Trump Urges Congress for Money to Defend Earth Against Disastrous Asteroids
"It would be a disaster on a scale more than anything we’ve tried to deal with in our history."
by Peter HessAmid delays over a new congressional spending bill, NASA astronomers are worried they won’t get the money to protect the country against asteroids. The Planetary Defense Coordination Office, once an obscure section of NASA, has recently gained attention as astronomers have brought concerns over asteroid impacts into public consciousness. President Donald Trump’s administration is seeking to increase the PDCO’s budget from $60 million to $150 million for the coming year, but as the clock ticks down to the Monday start of a new fiscal year for Congress, there is still no section of the bill that specifically addresses the PDCO’s budget.
Trump wants the bulk of the budget increase — about $100 million — to go toward an upcoming “Double Asteroid Redirect Test,” reports Politico. While this plan may sound like part of a hare-brained scheme to Make Space Great Again, NASA scientists really do think a strategy to divert a potentially planet-destroying, massive Earth-bound asteroid is worth spending precious tax dollars on.
“If it were to impact near a metropolitan area, it would be a disaster on a scale more than anything we’ve tried to deal with in our history,” said NASA Designated Planetary Defense Officer Lindley Johnson, reports Politico. NASA has counted 8,303 such objects.
The DART test would involve an uncrewed spacecraft ramming into a small moon orbiting the asteroid Didymos, with the intention of changing the moon’s orbit. In 2022, Didymos will reportedly fly by about seven million miles from Earth. This may sound like a long way away, but the PDCO classifies any asteroid within five million miles of Earth as a potentially hazardous asteroid. As part of a comprehensive planetary protection tactic, the proposed DART would provide evidence that one of a handful of strategies that has been proposed over the years could work to protect Earth from a cataclysmic asteroid collision.

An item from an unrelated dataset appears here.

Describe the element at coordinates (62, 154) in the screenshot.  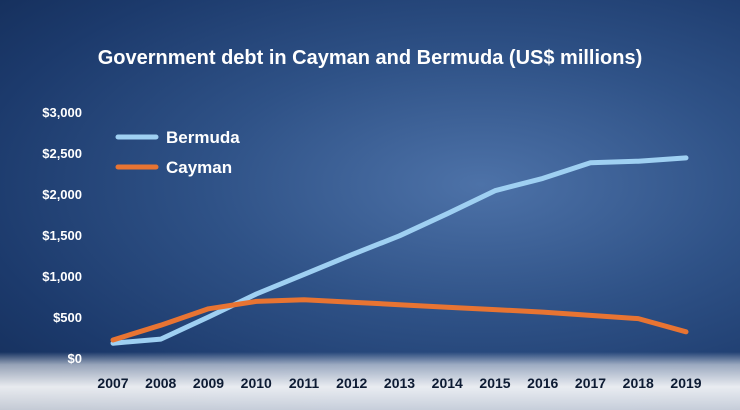
I see `y-tick-label: $2,500` at that location.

As Inverse reported in 2016, NASA scientists had already identified over 13,500 near-Earth asteroids since 1998, with approximately 1,500 more identified per year. Out of these, at least 10 percent are estimated to be one kilometer (3,300 feet) in diameter or larger, a threshold at which collision with Earth would be catastrophic. According to more recent numbers, there are at least 10,000 objects within 30 million miles of Earth that are at least 300 feet in diameter. But even asteroids as small as 460 feet across would cause serious harm if they struck certain areas on Earth.
While there’s no asteroid currently threatening impending doom, NASA astronomers are worried that too many delays in funding tests will make it harder and harder to verify whether proposed strategies will work.
The DART idea is just one of them. Other asteroid-busting strategies include gravity tractors and nuclear detonations. In the former, the gravitational pull of an orbiting satellite drags an asteroid off-course. The latter, well, is a freaking bomb meant to knock an asteroid off-course.
Unfortunately, conflicts over priorities for space projects are not new, as we saw when Congress and the White House killed an asteroid redirect mission in 2017. In the case of DART, disagreement between the Trump administration and Congress over the importance of planetary protection could prevent the PDCO from developing strategies far enough in advance of an asteroid collision to be useful.
“If it only lasts two months, the effect will be minimal,” Johnson told Politico. “However, if it lasts close to six months like it did last year, projects will start to be impacted.”